Fossil fuels offer fewer investment returns for companies than previously thought, according to a new study by researchers at the University of Leeds on Thursday.
"An evaluation of the global energy return on investment for fossil fuels and renewable sources reveals a much more level playing field than previously believed," according to the study.
Oil, coal and gas are typically calculated to have ratios above 25:1, meaning that "roughly one barrel of oil used yields 25 barrels to put back into the energy economy," the study shows.
The ratio is calculated when measured at the extraction stage, when oil, coal or gas is removed from the ground, which is the study describes as "misleading."
"These ratios do not take into account the energy required to transform oil, coal and gas into finished fuels such as petrol used in cars, or electricity used by households," the study said.

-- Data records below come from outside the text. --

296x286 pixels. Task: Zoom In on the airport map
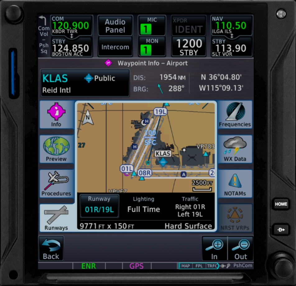click(215, 248)
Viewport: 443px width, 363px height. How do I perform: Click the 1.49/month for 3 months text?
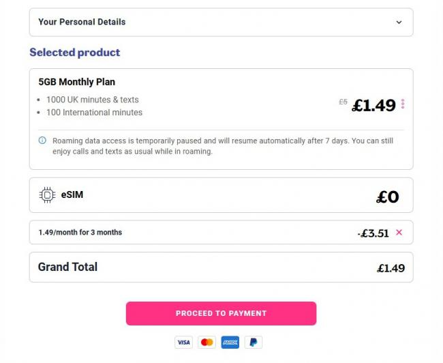coord(80,233)
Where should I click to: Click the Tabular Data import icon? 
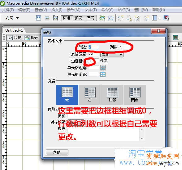[166, 18]
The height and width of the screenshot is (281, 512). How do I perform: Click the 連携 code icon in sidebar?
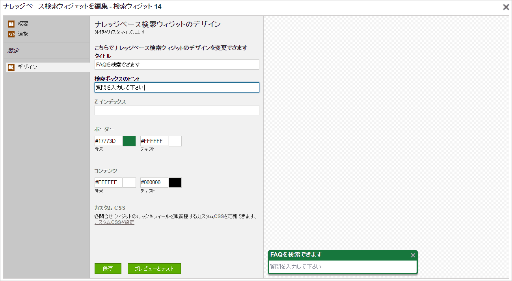coord(11,34)
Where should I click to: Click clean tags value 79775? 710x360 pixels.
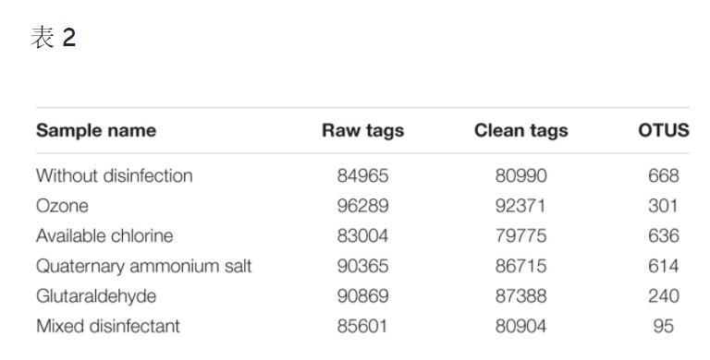[520, 235]
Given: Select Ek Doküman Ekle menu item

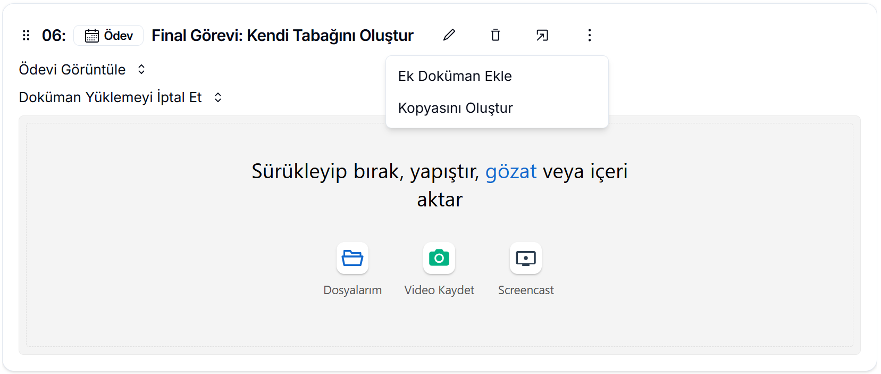Looking at the screenshot, I should 455,76.
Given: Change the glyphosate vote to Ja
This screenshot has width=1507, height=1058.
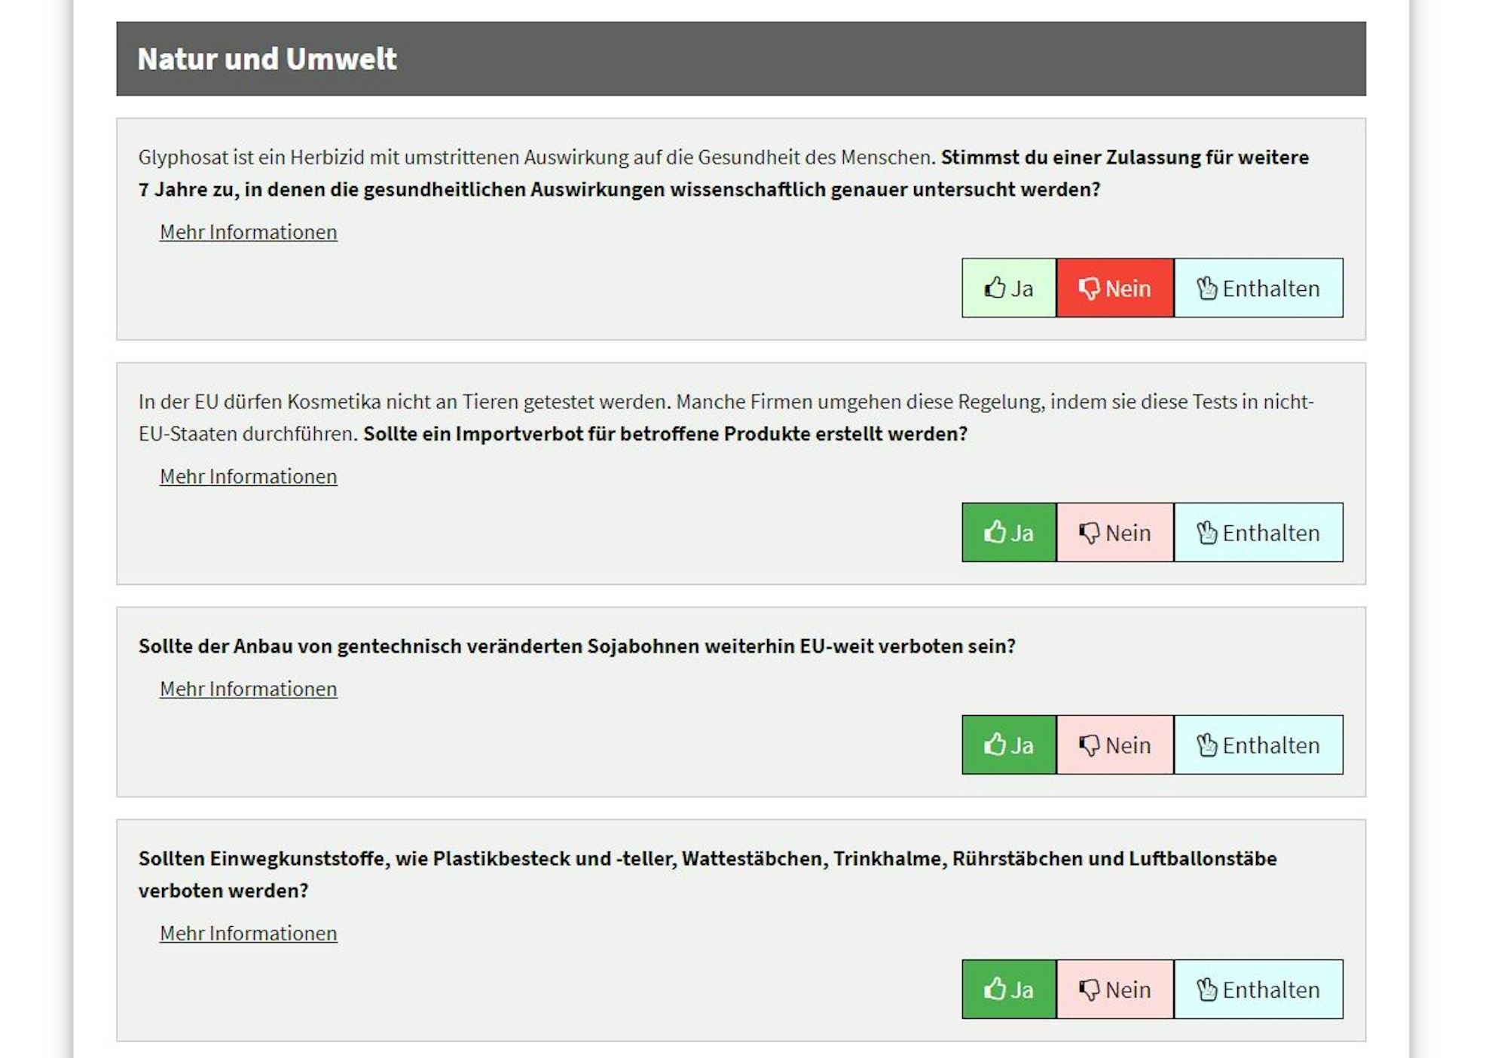Looking at the screenshot, I should [1009, 287].
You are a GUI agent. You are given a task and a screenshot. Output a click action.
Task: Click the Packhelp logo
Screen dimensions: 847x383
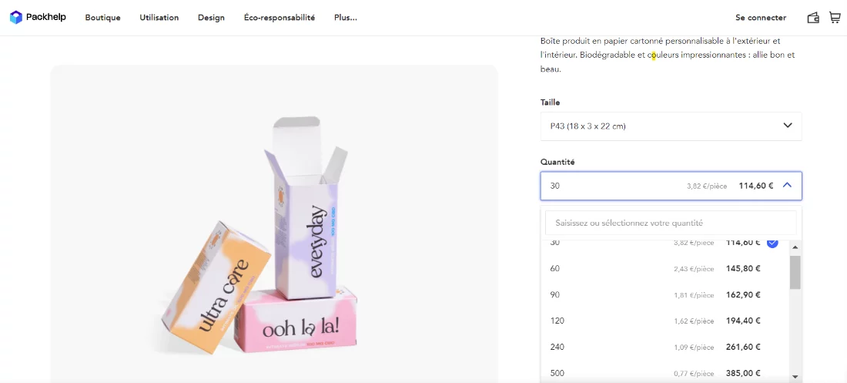click(x=38, y=17)
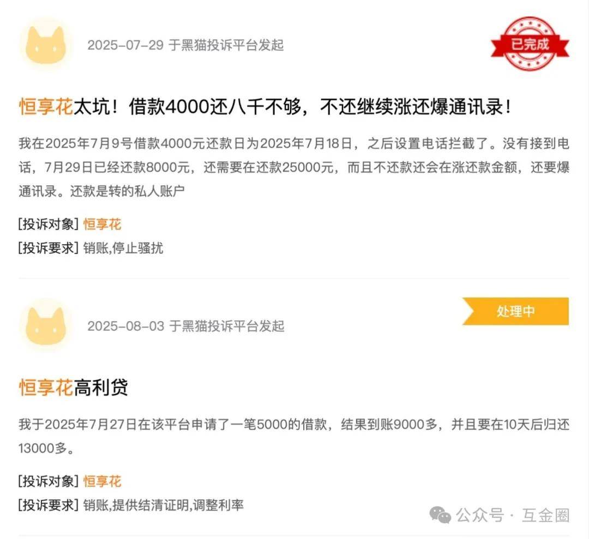Open the complaint titled 借款4000还八千不够
Image resolution: width=589 pixels, height=539 pixels.
pos(265,107)
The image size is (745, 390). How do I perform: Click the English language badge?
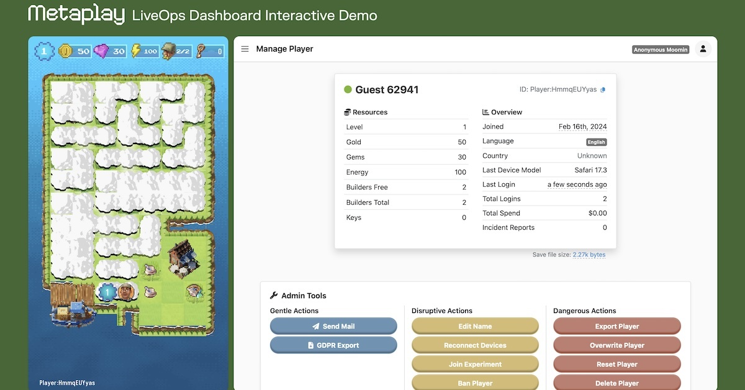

When factoring in the energy required to transform fossil fuels into end products, the researchers estimate the ratios are much closer to those of renewable energy sources, roughly 6:1, and potentially as low as 3:1 in the case of electricity.
For renewable energy sources, the return is estimated to be below 10:1, according to the researchers.
The researchers emphasize that these findings make a strong case for "rapidly stepping up investment in renewable energy sources and that the renewables transition may actually halt or reverse the decline in global estimated ratios for energy return on investment at the finished fuel stage."